= Tina Ng =

American electrical engineer

Tse Nga (Tina) Ng (born 1980) is an American electrical engineer specializing in the additive manufacturing of flexible electronics, with applications including medical imaging, active packaging, and electronic skin. She is a professor of electrical and computer engineering at the University of California, San Diego.

==Education and career==
Ng was born in 1980 in Hong Kong. In the early 1990s, when she was a pre-teen, her family moved to Saipan, in the US territory of the Northern Mariana Islands, because of the impending handover of Hong Kong from the UK to China. It was in Saipan that she took the English name Tina.

She majored in chemistry at Knox College (Illinois), graduating in 2000. She went to Cornell University for graduate study in physical chemistry, and received her Ph.D. there in 2006 under the supervision of John Marohn. Her dissertation was Developments in Force Detection: Integrated Cantilever Magnetometry and Electric Force Microscopy of Organic Semiconductors.

◆ DATA PROVIDED ◆

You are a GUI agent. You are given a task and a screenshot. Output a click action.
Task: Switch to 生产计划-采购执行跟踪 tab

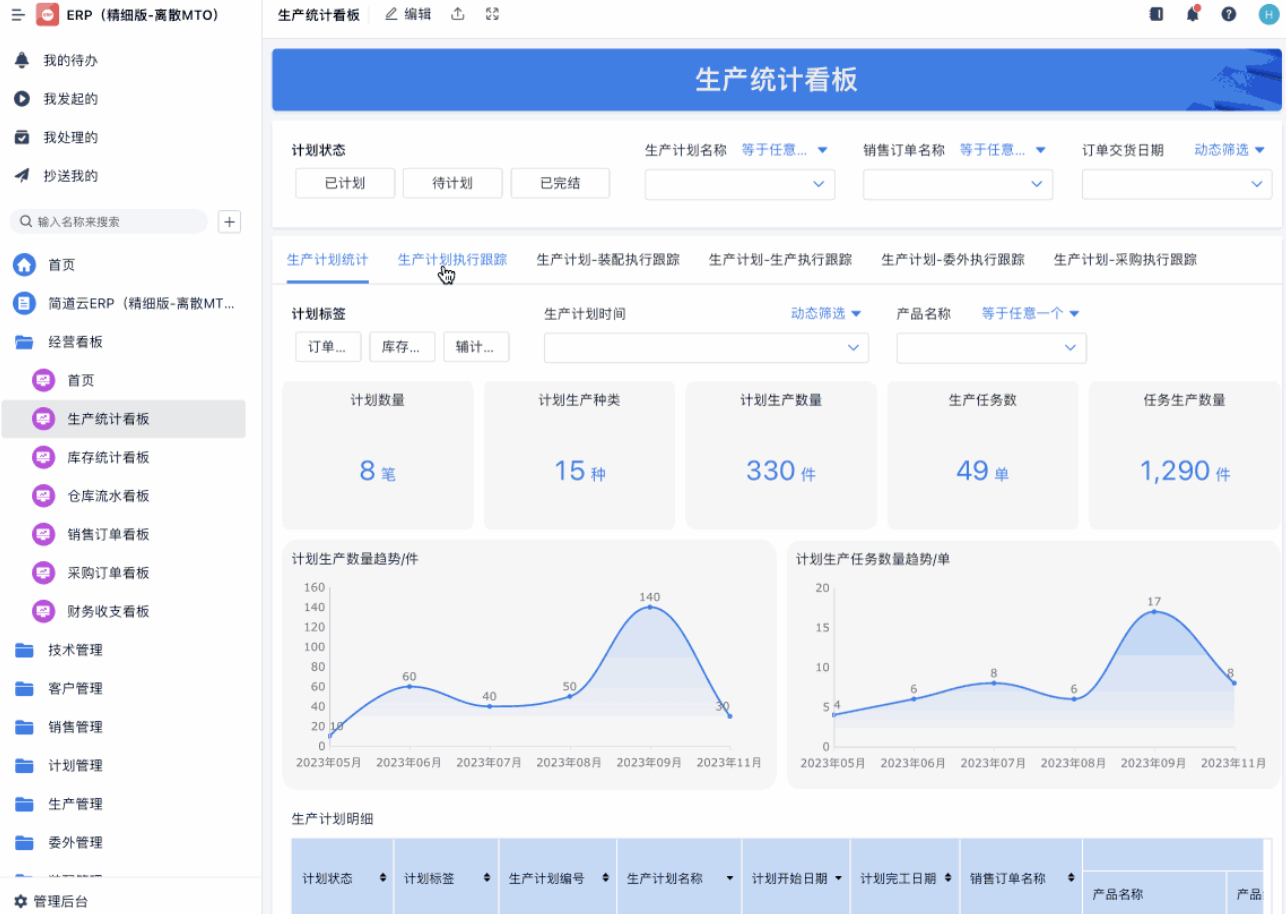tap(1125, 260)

◆ BRIEF A ◆
Echo the Tina Ng biography word for word, starting at "Tse Nga (Tina)" and ending at "English name Tina.".
◆ BRIEF B ◆
Proceed with the Tina Ng biography from the point where it stops.

◆ OUTPUT A ◆
Tse Nga (Tina) Ng (born 1980) is an American electrical engineer specializing in the additive manufacturing of flexible electronics, with applications including medical imaging, active packaging, and electronic skin. She is a professor of electrical and computer engineering at the University of California, San Diego.

==Education and career==
Ng was born in 1980 in Hong Kong. In the early 1990s, when she was a pre-teen, her family moved to Saipan, in the US territory of the Northern Mariana Islands, because of the impending handover of Hong Kong from the UK to China. It was in Saipan that she took the English name Tina.

◆ OUTPUT B ◆
During her doctoral studies, she interned at the Palo Alto Research Center (PARC). After postdoctoral research at PARC, she continued there as a staff researcher from 2008 to 2015, until moving to the University of California, San Diego as an associate professor in 2016.

==Recognition==
Ng was elected to the National Academy of Inventors in 2021. She was listed as a distinguished lecturer of the IEEE Sensors Council for 2023–2025, and named to the 2025 class of IEEE Fellows "for contributions to flexible organic electronics used in large-area imagers and sensing systems".